▶
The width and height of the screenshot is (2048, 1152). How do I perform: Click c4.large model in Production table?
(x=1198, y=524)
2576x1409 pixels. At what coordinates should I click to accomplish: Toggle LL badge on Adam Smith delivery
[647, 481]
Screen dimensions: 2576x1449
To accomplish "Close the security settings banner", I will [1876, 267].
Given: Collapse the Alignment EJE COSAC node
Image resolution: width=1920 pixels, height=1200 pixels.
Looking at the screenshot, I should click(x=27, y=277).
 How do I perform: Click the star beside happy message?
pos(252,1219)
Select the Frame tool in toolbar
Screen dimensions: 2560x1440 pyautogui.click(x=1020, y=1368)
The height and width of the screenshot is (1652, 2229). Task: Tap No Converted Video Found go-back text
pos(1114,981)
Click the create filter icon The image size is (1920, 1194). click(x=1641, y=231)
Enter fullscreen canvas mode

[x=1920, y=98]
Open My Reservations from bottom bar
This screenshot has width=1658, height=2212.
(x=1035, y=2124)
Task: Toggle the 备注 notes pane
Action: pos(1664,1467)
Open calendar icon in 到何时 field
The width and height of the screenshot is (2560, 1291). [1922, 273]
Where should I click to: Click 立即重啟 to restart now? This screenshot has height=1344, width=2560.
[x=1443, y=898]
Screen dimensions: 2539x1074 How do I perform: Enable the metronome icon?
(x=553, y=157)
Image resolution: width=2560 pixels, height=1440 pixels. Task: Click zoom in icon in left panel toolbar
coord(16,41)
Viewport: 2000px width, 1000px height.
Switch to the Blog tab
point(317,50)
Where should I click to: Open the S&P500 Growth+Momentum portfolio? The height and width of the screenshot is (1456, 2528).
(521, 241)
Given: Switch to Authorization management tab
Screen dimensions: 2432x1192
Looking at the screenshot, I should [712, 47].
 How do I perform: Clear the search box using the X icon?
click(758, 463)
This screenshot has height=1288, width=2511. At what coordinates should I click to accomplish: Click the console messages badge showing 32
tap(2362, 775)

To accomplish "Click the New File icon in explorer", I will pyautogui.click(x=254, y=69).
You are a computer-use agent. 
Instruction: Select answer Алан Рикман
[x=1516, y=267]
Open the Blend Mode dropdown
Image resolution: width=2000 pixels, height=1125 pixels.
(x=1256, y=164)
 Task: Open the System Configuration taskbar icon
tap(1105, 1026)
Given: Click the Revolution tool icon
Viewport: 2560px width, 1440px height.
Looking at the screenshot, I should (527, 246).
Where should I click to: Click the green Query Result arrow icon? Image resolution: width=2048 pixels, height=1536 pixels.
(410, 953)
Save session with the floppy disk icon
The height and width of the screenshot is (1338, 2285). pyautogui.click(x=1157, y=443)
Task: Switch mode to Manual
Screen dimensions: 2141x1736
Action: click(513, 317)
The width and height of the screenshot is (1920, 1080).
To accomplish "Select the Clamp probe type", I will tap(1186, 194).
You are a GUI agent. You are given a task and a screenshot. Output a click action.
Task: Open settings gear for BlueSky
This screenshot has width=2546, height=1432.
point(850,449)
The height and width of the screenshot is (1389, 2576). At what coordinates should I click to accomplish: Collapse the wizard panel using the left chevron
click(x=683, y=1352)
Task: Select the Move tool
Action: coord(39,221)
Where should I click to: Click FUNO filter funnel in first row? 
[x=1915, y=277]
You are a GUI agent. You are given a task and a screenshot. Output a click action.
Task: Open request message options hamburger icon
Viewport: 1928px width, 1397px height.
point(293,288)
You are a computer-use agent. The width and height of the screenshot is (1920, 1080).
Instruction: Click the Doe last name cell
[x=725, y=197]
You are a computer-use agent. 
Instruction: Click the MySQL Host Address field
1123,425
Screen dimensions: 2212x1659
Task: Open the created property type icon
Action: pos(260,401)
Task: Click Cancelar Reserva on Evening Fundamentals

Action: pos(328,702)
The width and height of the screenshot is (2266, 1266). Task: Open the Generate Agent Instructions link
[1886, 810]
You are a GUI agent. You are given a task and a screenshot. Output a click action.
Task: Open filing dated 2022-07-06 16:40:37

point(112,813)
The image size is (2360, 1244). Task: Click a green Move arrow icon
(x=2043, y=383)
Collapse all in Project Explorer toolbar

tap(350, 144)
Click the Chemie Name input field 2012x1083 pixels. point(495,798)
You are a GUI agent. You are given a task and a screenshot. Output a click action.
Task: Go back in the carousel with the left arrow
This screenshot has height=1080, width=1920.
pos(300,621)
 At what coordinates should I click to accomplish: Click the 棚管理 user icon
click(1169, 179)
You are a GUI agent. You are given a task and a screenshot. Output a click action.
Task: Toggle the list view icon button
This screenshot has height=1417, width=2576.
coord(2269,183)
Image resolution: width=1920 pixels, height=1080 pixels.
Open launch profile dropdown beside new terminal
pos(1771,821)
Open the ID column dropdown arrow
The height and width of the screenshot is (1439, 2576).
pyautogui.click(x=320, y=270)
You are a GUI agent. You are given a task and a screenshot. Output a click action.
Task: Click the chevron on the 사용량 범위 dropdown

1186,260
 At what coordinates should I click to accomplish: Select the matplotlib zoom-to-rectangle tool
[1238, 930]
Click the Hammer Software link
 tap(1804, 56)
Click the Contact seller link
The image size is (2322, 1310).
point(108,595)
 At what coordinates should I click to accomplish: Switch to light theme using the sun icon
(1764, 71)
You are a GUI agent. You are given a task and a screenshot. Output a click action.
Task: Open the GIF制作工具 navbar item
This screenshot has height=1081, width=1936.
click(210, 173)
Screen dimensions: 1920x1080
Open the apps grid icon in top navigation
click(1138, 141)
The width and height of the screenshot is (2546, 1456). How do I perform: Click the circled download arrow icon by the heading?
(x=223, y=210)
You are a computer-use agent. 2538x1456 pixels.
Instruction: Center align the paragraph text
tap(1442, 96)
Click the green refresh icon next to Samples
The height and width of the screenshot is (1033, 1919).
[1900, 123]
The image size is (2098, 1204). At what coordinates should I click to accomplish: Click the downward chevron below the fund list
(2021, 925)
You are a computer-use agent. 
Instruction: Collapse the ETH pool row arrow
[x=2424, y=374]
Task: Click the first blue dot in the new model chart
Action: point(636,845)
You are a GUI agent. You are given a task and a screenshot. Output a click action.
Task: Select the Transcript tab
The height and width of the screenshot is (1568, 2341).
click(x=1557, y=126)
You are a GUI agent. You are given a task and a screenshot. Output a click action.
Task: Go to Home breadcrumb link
◀
▸ Instructions to follow:
Everything from the first line of the records above to the line containing "Screen dimensions: 2576x1449", inclusive, should be repeated exactly; leave out the rest.

▸ Expected answer:
The width and height of the screenshot is (2048, 1152). How do I perform: Click c4.large model in Production table?
(x=1198, y=524)
2576x1409 pixels. At what coordinates should I click to accomplish: Toggle LL badge on Adam Smith delivery
[647, 481]
Screen dimensions: 2576x1449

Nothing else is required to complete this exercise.